ギムの盃が空く。が、マリアは酒を注がない。
「マリア、酒」
ギムは当たり前のように、杯をマリアの差し出す。
「・・・・・・」
「マリア・・お前・・」
ギムのマリアを見る目が変わった。
「おおおお。今度は行けそうだ」
雪姫、期待する。
「ルル!マリアが壊れた!お酌機能がぶっ壊れた」
(ねぇよ!そんな機能!)
もうだめだ・・・不屈の魂が折れそうだ。
「マスター、最後の手段です。マリア様の機能を弱らせます」
ルル?出来るの?
「私も見ていました。マリア様が不憫です。なんとしてもギム様に、想いを酌み取っていただかないと」
最後の手段。弱ったところを見せる。
奥でルルがマリアの調整をしてきた。
「マ・・スター。これで・・・宜しいで、しょうか?」
うぁ。目がかわいい。そうだ。男子が言っていた。
「見舞いに行った時にな、なんか惚れちゃってよ」
男は、弱った女の子が大好きだ!
マリアをギムの横に座らせた。
自分では歩けない状態だ。
寄りかかるマリア。
「どうしたマリア?」
「・・・ごめんね・・なんか・力が入らなくて」
「!!!!!ルル!マリアを見てくれ!様子がおかしい!」
ギムが慌てた。
「申し訳ありませんギム様。マリア様は現在、50%の出力しか出せません」
ルルが説明する。
「それって大丈夫なのか?マリアは壊れないよな?」
相当慌ててる。
「はい。故障ではありませんが、直ちにお部屋で休む必要があります」
妖精のルル!上手いぞ!
「マリア、今日はもう帰れ。な、休むんだ」
「うん・・でも体に力が・・」
「俺が連れて行く。マリア、いいな?」
おお~お持ち帰りだ。
「ギム様、マリア様をよろしくお願いします」
ギャリソンの追い打ち。
「ギム、マリアを寝かせたら、添い寝をしてあげな。じゃないとマリアは治らないぜ」
ナイスだサマンサ!
「分かった。寝かせたら添い寝だな。
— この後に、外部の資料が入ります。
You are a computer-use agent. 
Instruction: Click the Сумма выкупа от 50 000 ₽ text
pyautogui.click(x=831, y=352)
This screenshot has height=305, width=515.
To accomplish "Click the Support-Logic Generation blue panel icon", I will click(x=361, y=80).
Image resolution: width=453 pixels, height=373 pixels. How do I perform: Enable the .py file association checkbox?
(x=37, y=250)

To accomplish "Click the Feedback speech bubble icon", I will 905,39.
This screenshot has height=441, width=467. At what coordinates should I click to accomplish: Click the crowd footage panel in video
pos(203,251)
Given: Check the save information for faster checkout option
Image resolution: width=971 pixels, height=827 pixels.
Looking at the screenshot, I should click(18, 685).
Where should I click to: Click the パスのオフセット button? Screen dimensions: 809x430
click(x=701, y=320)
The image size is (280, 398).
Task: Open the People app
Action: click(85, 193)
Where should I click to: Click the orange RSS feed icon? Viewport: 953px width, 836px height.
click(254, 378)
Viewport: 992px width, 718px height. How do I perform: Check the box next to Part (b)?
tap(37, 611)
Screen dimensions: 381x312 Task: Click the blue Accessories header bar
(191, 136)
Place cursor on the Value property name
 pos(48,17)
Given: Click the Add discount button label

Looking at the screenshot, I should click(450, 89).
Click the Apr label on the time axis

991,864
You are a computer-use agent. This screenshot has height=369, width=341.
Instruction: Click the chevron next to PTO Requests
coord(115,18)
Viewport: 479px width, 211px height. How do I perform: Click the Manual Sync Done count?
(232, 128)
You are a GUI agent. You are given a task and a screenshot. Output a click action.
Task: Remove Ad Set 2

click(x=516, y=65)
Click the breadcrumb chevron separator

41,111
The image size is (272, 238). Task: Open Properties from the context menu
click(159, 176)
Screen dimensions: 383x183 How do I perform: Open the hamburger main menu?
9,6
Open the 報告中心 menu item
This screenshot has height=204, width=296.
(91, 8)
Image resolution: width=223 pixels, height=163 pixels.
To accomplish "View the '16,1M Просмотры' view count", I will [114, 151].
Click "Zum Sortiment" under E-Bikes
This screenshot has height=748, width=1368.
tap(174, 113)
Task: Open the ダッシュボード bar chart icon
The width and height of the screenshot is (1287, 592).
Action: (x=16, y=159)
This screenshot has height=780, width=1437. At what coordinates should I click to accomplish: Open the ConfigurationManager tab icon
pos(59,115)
横に寝ればいいんだな?」
「任せたよギム」
(完璧だ。ギア族にも、H機能はあると聞いた。同衾さえしてしまえば・・)
ギムはマリアをお姫様抱っこすると、マリアの部屋、ギルドの2Fに向かった。
マリアは弱った腕を上げ、親指を立てていた。
「ララ、今日は泊まらせて」
マリアの付き人のルルは、マリアの部屋で一緒に住んでいる。
今日は部屋には戻れない。ギムと住むララの館に泊まるつもりだ。
マリアの部屋。
ギムは抱えたマリアをベットに寝かせる。
服はどうしようとか?脱がせた方がいいか?とか、考える頭はない。
ただマリアを布団に寝かせ、自分も横に寝る。
大人の時間の始まりだ。
が、ギム・・この男、ベットに入ると、10秒で寝れる男。
マリアもまた、機能制限中。動けない。
なにも起こらない。ただ並んで寝ているだけ。
翌日、それを知った雪姫は、ただただ脱力。
次回こそはと、燃える雪姫だった。